Exercise:
Your answer must consist of exactly the lines below, starting with the line with "Task: Click the 'noun' part-of-speech label" and going on through the line with "1919x890 pixels.", and nothing else.

------------------------------

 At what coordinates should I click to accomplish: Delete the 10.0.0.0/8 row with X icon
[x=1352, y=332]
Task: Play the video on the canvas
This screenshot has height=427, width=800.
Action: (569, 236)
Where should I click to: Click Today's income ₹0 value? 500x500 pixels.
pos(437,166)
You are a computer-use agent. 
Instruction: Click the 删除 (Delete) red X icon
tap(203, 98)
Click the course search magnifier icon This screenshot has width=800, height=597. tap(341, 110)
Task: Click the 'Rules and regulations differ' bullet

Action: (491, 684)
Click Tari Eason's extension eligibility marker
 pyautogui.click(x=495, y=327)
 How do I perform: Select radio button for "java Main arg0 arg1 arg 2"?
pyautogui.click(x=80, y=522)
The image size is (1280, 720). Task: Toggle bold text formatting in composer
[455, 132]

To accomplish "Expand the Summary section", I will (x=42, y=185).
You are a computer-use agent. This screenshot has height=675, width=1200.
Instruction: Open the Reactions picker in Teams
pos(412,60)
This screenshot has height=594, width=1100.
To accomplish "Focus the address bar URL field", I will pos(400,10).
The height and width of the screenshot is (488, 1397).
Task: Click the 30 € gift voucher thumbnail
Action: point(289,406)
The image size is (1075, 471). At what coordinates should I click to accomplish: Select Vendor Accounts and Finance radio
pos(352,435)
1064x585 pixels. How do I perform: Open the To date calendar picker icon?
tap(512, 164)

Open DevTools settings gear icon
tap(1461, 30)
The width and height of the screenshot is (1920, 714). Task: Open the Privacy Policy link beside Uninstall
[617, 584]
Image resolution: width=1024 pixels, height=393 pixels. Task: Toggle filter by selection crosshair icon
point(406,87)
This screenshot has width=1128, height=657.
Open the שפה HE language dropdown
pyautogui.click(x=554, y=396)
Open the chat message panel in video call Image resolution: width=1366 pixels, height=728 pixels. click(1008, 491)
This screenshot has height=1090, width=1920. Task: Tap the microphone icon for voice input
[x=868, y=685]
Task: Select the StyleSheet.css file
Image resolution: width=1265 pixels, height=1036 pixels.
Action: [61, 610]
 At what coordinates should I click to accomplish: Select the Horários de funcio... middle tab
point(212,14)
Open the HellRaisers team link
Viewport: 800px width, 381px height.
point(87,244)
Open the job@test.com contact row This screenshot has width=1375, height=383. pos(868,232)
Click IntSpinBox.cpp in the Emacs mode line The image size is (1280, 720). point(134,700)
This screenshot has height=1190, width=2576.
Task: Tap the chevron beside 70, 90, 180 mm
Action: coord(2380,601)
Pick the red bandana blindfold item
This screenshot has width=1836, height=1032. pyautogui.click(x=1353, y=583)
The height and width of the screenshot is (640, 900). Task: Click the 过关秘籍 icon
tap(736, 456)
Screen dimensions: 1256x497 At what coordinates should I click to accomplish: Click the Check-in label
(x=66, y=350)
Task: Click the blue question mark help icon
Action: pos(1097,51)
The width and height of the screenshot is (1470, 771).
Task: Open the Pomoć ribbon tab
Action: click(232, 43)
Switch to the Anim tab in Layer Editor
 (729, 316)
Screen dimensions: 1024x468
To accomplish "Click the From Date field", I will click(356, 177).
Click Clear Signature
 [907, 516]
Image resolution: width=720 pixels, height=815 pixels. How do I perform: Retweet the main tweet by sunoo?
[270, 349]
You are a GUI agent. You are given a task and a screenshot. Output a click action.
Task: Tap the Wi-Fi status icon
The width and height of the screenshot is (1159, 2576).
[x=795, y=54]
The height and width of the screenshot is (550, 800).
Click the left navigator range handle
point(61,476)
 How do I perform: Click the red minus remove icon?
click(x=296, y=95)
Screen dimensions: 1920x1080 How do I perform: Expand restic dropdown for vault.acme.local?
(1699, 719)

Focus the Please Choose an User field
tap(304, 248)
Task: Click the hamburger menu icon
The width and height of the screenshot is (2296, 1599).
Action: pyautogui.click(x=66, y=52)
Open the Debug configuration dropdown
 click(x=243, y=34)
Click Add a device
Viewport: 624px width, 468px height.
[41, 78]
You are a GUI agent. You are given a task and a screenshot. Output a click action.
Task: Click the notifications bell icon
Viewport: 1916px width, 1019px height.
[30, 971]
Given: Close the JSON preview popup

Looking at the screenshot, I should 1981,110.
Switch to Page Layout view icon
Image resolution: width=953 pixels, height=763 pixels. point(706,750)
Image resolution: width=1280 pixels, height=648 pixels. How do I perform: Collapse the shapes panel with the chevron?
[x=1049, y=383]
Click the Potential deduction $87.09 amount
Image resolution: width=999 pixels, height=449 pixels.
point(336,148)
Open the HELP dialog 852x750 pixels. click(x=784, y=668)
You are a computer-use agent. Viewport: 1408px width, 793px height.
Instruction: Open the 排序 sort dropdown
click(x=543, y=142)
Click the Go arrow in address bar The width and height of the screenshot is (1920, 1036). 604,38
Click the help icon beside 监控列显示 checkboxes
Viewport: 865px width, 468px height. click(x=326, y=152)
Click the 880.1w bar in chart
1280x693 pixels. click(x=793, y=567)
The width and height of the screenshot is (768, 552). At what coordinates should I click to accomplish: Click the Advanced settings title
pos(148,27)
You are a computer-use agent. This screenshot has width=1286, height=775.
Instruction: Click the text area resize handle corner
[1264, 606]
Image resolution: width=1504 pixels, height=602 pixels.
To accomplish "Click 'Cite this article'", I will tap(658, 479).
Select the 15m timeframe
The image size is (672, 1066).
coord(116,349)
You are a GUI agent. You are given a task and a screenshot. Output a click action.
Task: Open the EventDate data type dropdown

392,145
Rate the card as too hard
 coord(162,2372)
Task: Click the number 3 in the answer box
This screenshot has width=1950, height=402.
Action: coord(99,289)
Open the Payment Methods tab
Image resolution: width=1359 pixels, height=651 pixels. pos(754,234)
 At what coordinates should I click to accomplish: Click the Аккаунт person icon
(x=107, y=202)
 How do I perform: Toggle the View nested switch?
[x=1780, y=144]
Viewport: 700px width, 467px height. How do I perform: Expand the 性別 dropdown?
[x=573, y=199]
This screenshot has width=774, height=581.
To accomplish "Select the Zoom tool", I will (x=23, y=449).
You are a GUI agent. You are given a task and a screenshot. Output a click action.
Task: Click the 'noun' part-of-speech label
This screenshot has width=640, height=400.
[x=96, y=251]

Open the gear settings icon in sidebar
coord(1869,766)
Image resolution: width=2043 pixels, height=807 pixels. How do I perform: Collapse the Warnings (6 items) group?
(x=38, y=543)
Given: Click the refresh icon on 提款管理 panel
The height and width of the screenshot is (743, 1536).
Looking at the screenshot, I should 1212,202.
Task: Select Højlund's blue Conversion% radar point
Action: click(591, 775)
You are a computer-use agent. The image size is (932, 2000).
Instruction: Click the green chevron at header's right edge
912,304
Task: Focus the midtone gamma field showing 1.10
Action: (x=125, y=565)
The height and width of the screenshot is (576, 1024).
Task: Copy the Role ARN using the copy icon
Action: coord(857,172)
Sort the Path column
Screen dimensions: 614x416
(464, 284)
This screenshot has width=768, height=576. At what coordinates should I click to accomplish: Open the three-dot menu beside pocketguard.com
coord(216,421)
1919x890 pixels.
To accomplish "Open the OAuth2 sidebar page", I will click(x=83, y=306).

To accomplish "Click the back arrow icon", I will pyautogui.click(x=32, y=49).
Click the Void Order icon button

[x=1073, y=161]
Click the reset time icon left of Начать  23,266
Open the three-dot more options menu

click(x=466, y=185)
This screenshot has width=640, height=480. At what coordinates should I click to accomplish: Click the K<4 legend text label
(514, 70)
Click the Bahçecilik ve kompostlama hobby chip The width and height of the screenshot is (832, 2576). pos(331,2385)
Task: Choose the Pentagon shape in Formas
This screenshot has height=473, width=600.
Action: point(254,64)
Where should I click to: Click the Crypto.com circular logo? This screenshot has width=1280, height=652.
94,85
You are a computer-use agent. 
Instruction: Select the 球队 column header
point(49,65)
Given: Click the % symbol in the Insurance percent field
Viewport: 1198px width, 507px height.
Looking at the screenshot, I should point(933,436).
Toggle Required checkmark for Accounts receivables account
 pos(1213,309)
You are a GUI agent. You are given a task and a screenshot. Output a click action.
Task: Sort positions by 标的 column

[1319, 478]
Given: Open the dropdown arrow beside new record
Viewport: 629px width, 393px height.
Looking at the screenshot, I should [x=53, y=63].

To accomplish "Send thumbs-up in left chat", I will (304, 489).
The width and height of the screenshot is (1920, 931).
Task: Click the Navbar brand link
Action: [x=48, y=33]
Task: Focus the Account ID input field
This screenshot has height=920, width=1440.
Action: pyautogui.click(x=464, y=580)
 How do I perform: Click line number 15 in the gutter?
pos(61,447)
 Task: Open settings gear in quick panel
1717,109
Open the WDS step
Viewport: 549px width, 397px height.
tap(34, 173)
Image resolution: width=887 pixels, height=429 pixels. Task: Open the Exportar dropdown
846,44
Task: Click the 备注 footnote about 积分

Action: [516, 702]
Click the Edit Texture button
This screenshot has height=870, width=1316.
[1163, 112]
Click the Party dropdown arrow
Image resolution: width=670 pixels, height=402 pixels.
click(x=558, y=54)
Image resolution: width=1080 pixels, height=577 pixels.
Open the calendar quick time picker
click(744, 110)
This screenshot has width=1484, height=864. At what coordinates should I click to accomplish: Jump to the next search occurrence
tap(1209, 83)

------------------------------

Reply:
Task: Click the 'noun' part-of-speech label
This screenshot has width=640, height=400.
[x=96, y=251]

Open the gear settings icon in sidebar
coord(1869,766)
Image resolution: width=2043 pixels, height=807 pixels. How do I perform: Collapse the Warnings (6 items) group?
(x=38, y=543)
Given: Click the refresh icon on 提款管理 panel
The height and width of the screenshot is (743, 1536).
Looking at the screenshot, I should 1212,202.
Task: Select Højlund's blue Conversion% radar point
Action: click(591, 775)
You are a computer-use agent. The image size is (932, 2000).
Instruction: Click the green chevron at header's right edge
912,304
Task: Focus the midtone gamma field showing 1.10
Action: (x=125, y=565)
The height and width of the screenshot is (576, 1024).
Task: Copy the Role ARN using the copy icon
Action: coord(857,172)
Sort the Path column
Screen dimensions: 614x416
(464, 284)
This screenshot has width=768, height=576. At what coordinates should I click to accomplish: Open the three-dot menu beside pocketguard.com
coord(216,421)
1919x890 pixels.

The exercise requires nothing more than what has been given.